Iran claims they have 'decoded' software of US spy drone

 

Iran has hacked the software of an advanced American spy drone which came down its territory and has begun building its own copies of the aircraft, officials claimed.

Brig Gen Amir Ali Hajizadeh, commander of the Islamic Revolution Guards Corps aerospace forces, gave details of the aircraft's operational history as proof that engineers had successfully probed its records.

He said the drone had flown over Osama bin Laden's hideout in Pakistan a fortnight before the al-Qaeda chief had been killed in an American special forces raid.

It had flown in Kandahar, southern Afghanistan, in November 2010 before suffering technical difficulties and being sent for tests on its sensors to an airfield near Los Angeles.

"Had we not accessed the plane's soft wares and hard discs, we wouldn't have been able to achieve these facts. We have decoded all this [information] and we now have an infinite amount of intelligence," he told the Fars news agency.

The Tehran-based Mehr news agency added that Iran had "started manufacturing models of the captured US spy plane", but gave no more details.

The unarmed drone was paraded on Iranian state television, apparently looking intact, after coming down 140 miles inside Iran's eastern border in December.

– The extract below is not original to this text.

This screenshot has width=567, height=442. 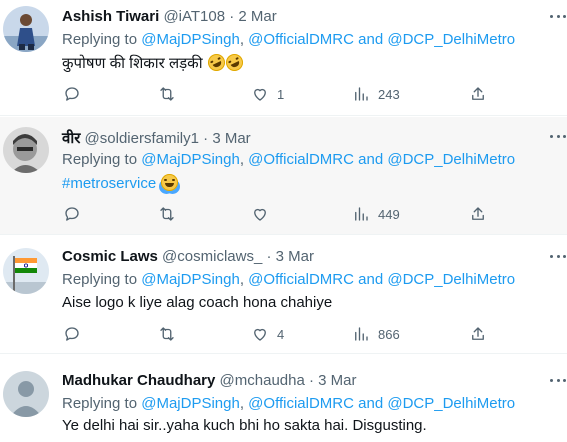 What do you see at coordinates (138, 380) in the screenshot?
I see `author-name: Madhukar Chaudhary` at bounding box center [138, 380].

Tehran said it had been brought down by electronic attack after taking off from an American base inside Afghanistan.

America acknowledged the loss of the aircraft, but said it was more likely to have crashed through malfunction.

Analysts suggested at the time that data encryption, self-destruct mechanisms and damage sustained during the crash could all make it impossible for Iranian engineers to use or reverse engineer the technology.